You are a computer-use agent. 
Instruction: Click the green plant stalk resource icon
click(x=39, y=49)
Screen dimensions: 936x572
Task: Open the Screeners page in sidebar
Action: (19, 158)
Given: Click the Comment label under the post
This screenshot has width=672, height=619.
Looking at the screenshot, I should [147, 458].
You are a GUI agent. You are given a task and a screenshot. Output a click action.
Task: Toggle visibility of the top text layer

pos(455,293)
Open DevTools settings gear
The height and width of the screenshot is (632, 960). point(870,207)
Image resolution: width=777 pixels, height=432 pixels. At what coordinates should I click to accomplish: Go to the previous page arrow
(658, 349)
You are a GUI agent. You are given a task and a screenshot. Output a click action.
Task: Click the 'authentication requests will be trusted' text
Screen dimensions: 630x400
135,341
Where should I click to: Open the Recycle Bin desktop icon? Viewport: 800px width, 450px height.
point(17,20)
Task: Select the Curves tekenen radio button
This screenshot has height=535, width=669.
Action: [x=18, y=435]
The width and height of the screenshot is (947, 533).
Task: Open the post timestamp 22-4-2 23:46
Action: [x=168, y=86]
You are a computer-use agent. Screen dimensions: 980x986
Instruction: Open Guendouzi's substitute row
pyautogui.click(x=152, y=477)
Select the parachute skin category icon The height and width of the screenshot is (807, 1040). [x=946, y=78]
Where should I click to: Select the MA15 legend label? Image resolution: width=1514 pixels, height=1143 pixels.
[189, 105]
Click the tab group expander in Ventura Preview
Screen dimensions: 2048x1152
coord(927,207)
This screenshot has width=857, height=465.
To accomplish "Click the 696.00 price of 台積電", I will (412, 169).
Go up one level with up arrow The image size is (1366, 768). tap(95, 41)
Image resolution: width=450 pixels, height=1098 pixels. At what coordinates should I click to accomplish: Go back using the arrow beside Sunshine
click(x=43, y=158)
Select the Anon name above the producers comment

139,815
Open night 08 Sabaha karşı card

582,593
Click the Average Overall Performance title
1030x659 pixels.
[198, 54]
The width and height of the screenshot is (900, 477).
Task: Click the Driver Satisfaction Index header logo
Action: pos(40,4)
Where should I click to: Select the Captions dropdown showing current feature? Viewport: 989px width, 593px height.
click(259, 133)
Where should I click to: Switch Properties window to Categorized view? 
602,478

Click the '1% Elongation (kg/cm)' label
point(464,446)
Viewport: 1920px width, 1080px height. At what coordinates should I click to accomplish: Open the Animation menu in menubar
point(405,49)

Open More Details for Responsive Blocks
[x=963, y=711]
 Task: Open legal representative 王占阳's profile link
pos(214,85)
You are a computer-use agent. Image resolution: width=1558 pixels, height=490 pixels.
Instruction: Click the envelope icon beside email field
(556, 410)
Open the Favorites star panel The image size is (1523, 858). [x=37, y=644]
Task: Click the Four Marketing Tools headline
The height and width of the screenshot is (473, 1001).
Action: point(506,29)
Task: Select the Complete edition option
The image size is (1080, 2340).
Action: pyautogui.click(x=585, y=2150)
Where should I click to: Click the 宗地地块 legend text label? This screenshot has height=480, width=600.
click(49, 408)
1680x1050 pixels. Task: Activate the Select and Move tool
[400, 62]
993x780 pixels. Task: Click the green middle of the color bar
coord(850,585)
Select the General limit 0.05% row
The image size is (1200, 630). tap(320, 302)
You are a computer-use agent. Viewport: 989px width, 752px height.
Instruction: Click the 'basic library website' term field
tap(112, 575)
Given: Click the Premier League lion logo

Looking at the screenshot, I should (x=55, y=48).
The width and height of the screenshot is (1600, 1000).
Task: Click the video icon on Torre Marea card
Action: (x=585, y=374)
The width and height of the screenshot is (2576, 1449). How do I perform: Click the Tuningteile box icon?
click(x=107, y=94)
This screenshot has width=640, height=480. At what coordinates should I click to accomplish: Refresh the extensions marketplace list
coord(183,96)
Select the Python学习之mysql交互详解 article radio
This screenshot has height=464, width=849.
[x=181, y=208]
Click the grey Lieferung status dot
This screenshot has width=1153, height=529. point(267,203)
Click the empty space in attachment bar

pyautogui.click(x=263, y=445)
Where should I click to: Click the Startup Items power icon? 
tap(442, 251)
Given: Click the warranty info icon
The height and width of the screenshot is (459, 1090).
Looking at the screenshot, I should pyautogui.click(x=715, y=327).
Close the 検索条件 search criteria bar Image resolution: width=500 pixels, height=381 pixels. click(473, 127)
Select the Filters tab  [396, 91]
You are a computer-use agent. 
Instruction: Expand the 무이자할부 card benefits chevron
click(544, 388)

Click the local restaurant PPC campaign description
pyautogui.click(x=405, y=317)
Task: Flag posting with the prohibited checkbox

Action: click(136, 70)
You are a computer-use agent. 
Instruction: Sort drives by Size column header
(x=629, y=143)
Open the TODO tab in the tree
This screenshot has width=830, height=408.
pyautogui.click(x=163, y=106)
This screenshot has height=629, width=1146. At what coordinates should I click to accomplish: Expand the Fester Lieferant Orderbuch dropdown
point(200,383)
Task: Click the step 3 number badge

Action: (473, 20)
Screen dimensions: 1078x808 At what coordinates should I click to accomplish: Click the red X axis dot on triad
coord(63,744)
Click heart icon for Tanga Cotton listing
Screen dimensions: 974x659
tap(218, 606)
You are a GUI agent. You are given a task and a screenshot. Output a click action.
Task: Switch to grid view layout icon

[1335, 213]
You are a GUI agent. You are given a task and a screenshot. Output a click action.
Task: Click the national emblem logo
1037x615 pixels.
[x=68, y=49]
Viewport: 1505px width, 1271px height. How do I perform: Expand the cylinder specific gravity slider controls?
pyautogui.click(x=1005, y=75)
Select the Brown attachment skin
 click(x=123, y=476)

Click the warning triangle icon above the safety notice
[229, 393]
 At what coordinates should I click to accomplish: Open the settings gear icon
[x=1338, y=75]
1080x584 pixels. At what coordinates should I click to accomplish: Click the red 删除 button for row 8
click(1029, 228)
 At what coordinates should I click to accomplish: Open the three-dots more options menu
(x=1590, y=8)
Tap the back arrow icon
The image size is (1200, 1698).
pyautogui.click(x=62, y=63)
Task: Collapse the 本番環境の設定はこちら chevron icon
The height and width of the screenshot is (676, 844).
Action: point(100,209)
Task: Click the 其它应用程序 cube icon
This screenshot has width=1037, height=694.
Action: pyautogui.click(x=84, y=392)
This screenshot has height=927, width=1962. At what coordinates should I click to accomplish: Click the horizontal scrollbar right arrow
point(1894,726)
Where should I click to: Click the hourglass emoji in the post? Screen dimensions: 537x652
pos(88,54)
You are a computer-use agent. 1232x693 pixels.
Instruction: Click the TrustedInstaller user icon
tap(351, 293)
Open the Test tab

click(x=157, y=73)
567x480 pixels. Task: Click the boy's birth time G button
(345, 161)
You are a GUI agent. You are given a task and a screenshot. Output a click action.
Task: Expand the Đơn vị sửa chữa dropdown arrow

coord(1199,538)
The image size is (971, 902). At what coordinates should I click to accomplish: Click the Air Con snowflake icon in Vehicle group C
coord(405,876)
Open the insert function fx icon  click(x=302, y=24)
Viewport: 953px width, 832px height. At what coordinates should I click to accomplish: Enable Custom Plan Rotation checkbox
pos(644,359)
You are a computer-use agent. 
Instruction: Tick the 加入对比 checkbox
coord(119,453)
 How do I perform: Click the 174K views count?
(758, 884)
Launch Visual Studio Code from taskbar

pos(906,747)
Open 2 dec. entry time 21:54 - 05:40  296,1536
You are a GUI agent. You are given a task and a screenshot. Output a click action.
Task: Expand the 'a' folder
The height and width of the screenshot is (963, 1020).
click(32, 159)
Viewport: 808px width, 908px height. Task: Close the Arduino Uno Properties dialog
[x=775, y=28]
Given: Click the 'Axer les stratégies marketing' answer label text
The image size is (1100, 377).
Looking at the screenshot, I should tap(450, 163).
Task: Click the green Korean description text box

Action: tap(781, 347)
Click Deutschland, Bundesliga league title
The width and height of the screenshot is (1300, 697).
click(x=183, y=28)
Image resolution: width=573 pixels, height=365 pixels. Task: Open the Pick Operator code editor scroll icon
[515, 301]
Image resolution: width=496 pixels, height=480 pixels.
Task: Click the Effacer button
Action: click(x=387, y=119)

WORK REQUEST ▸ Your answer should be each line from the preceding material in which the word "radio" occurs.

SOLUTION TO THIS PROBLEM ▸
Task: Select the Curves tekenen radio button
Select the Python学习之mysql交互详解 article radio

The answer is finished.